┏━━

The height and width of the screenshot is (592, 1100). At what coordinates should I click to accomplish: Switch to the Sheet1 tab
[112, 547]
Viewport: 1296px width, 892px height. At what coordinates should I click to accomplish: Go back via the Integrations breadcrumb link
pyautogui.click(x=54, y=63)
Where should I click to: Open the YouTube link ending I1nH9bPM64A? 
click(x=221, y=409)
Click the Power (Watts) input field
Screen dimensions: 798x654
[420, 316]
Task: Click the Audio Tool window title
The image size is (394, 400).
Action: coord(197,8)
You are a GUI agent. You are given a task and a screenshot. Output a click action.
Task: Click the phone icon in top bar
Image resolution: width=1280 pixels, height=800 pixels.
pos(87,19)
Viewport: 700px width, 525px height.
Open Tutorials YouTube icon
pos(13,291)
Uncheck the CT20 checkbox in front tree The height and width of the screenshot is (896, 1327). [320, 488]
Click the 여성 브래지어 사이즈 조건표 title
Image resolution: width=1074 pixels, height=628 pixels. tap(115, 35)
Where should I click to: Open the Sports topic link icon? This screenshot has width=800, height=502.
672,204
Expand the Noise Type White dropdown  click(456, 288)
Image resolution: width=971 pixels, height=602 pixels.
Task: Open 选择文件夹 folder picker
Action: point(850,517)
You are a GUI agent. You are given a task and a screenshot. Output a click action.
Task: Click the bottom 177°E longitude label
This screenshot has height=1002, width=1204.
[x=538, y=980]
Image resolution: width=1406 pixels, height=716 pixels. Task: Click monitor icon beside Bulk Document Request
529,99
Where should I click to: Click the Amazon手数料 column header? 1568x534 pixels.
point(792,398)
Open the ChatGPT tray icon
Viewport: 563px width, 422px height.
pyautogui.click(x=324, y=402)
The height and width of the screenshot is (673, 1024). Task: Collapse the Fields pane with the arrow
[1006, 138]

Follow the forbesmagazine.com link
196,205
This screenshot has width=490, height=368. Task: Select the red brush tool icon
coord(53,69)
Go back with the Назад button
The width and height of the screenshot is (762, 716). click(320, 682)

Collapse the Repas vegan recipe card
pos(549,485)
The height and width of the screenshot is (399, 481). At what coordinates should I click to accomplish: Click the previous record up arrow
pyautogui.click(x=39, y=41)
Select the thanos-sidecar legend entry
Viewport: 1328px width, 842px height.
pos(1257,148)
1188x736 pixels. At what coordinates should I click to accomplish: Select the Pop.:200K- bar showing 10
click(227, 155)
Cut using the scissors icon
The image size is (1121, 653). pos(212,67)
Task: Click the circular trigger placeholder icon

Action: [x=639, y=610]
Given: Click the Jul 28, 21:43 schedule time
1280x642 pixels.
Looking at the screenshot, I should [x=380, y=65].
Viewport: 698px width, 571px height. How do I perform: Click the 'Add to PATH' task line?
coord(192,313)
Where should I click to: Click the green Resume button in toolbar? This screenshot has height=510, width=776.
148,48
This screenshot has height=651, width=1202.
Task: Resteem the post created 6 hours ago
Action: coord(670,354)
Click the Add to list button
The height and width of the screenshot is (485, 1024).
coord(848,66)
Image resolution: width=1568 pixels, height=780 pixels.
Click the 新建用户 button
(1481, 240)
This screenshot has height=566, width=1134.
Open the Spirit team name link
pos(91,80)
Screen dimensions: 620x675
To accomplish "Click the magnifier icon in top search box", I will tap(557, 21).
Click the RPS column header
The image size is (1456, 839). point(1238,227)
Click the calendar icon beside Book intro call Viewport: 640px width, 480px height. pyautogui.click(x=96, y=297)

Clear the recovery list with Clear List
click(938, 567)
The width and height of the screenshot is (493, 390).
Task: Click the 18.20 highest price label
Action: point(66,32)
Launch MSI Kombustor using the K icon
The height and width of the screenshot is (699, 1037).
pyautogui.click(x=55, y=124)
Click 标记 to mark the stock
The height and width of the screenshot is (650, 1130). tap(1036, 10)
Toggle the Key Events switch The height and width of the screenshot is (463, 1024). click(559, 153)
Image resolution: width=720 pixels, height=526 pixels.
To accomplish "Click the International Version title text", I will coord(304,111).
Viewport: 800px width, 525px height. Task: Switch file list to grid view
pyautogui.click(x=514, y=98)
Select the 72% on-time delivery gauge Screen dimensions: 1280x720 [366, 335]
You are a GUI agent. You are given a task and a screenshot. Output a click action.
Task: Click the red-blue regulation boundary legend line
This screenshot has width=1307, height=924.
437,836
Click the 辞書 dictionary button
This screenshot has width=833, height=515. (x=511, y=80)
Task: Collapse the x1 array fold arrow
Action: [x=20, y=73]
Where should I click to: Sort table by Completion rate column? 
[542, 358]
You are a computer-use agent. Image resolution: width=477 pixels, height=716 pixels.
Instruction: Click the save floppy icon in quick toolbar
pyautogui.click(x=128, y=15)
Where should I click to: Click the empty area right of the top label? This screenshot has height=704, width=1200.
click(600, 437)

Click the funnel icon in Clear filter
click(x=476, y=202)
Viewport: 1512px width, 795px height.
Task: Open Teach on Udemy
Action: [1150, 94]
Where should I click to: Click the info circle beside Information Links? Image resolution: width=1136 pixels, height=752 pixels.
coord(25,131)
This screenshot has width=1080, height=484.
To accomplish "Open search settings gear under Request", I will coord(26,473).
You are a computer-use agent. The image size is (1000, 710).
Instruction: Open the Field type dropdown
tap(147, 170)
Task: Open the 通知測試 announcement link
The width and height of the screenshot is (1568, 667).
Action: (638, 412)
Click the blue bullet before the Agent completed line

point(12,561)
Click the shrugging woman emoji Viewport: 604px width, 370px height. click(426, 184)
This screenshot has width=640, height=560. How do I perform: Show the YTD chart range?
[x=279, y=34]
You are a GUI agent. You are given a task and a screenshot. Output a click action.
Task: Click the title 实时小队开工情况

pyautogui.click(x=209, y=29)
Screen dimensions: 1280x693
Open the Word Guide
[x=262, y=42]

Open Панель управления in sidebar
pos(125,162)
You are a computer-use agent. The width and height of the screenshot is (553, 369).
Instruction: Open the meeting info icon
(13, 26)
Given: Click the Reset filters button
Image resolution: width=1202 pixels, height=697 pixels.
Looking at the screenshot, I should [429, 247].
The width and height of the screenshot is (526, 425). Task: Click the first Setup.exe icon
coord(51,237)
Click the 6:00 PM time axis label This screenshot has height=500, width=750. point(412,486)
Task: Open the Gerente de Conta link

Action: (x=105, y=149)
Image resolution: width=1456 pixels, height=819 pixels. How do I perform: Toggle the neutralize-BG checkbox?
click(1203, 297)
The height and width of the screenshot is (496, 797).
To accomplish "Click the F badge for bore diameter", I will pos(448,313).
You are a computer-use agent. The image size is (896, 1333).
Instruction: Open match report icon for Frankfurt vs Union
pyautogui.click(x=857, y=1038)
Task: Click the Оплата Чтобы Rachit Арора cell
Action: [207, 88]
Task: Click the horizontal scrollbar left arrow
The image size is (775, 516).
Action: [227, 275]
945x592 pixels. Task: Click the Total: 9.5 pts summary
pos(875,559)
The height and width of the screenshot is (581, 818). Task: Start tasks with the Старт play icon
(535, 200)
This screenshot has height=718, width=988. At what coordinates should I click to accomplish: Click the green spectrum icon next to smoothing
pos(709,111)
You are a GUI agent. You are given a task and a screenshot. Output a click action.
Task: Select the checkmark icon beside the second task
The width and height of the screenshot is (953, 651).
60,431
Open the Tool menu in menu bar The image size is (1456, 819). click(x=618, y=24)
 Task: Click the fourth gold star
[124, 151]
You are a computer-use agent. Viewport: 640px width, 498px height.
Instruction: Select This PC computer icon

┗━━

_What to do:_
Search the listing above for the string "computer" and copy each line that has it.

_Response area:_
You are a computer-use agent. Image resolution: width=477 pixels, height=716 pixels.
You are a computer-use agent. The image size is (1000, 710).
You are a computer-use agent. The width and height of the screenshot is (553, 369).
You are a computer-use agent. The image size is (896, 1333).
You are a computer-use agent. Viewport: 640px width, 498px height.
Instruction: Select This PC computer icon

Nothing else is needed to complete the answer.